**Exercise goal**
Write the records out again, keeping each line exactly as it is.

**Materials provided**
+---+
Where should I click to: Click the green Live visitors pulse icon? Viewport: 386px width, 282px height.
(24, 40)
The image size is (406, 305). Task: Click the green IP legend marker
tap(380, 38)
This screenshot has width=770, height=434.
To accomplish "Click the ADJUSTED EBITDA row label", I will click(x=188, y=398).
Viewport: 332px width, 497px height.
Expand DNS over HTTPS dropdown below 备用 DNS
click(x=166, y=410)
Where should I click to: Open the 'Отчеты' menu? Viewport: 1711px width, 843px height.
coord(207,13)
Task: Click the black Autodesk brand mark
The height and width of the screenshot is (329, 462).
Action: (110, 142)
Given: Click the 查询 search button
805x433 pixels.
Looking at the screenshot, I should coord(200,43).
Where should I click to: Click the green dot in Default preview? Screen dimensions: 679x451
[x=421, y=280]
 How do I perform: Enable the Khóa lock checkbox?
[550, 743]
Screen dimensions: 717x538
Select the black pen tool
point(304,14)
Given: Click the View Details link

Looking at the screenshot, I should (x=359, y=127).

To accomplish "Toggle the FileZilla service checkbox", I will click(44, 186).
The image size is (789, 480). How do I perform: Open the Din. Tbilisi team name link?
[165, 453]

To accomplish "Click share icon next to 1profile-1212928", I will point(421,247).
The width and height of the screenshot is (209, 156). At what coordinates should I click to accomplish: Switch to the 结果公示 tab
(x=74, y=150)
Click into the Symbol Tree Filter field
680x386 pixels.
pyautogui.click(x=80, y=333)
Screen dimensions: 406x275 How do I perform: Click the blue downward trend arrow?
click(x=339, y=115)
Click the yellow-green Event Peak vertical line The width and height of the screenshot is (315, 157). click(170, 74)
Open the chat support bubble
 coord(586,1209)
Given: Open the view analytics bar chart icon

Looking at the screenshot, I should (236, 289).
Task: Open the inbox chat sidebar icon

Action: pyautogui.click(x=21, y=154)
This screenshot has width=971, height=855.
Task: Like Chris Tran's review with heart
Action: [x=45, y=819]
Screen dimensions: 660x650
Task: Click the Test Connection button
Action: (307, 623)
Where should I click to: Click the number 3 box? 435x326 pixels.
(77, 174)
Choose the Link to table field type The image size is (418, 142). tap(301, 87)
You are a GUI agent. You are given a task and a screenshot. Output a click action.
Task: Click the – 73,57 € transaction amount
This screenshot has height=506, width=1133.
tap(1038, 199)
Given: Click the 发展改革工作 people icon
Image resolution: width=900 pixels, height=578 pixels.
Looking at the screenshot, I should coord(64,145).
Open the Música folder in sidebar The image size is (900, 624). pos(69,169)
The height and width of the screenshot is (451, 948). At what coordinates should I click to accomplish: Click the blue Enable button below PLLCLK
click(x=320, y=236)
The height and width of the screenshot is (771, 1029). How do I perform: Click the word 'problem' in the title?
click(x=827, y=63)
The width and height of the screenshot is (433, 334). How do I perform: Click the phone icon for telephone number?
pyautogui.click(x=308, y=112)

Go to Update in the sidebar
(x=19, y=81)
+---+
**Output below**
Where should I click to: Click the green Live visitors pulse icon? Viewport: 386px width, 282px height.
(24, 40)
The image size is (406, 305). Task: Click the green IP legend marker
tap(380, 38)
This screenshot has width=770, height=434.
To accomplish "Click the ADJUSTED EBITDA row label", I will click(x=188, y=398).
Viewport: 332px width, 497px height.
Expand DNS over HTTPS dropdown below 备用 DNS
click(x=166, y=410)
Where should I click to: Open the 'Отчеты' menu? Viewport: 1711px width, 843px height.
coord(207,13)
Task: Click the black Autodesk brand mark
The height and width of the screenshot is (329, 462).
Action: (110, 142)
Given: Click the 查询 search button
805x433 pixels.
Looking at the screenshot, I should coord(200,43).
Where should I click to: Click the green dot in Default preview? Screen dimensions: 679x451
[x=421, y=280]
 How do I perform: Enable the Khóa lock checkbox?
[550, 743]
Screen dimensions: 717x538
Select the black pen tool
point(304,14)
Given: Click the View Details link

Looking at the screenshot, I should (x=359, y=127).

To accomplish "Toggle the FileZilla service checkbox", I will click(44, 186).
The image size is (789, 480). How do I perform: Open the Din. Tbilisi team name link?
[165, 453]

To accomplish "Click share icon next to 1profile-1212928", I will point(421,247).
The width and height of the screenshot is (209, 156). At what coordinates should I click to accomplish: Switch to the 结果公示 tab
(x=74, y=150)
Click into the Symbol Tree Filter field
680x386 pixels.
pyautogui.click(x=80, y=333)
Screen dimensions: 406x275 How do I perform: Click the blue downward trend arrow?
click(x=339, y=115)
Click the yellow-green Event Peak vertical line The width and height of the screenshot is (315, 157). click(170, 74)
Open the chat support bubble
 coord(586,1209)
Given: Open the view analytics bar chart icon

Looking at the screenshot, I should (236, 289).
Task: Open the inbox chat sidebar icon

Action: pyautogui.click(x=21, y=154)
This screenshot has width=971, height=855.
Task: Like Chris Tran's review with heart
Action: [x=45, y=819]
Screen dimensions: 660x650
Task: Click the Test Connection button
Action: (307, 623)
Where should I click to: Click the number 3 box? 435x326 pixels.
(77, 174)
Choose the Link to table field type The image size is (418, 142). tap(301, 87)
You are a GUI agent. You are given a task and a screenshot. Output a click action.
Task: Click the – 73,57 € transaction amount
This screenshot has height=506, width=1133.
tap(1038, 199)
Given: Click the 发展改革工作 people icon
Image resolution: width=900 pixels, height=578 pixels.
Looking at the screenshot, I should coord(64,145).
Open the Música folder in sidebar The image size is (900, 624). pos(69,169)
The height and width of the screenshot is (451, 948). At what coordinates should I click to accomplish: Click the blue Enable button below PLLCLK
click(x=320, y=236)
The height and width of the screenshot is (771, 1029). How do I perform: Click the word 'problem' in the title?
click(x=827, y=63)
The width and height of the screenshot is (433, 334). How do I perform: Click the phone icon for telephone number?
pyautogui.click(x=308, y=112)

Go to Update in the sidebar
(x=19, y=81)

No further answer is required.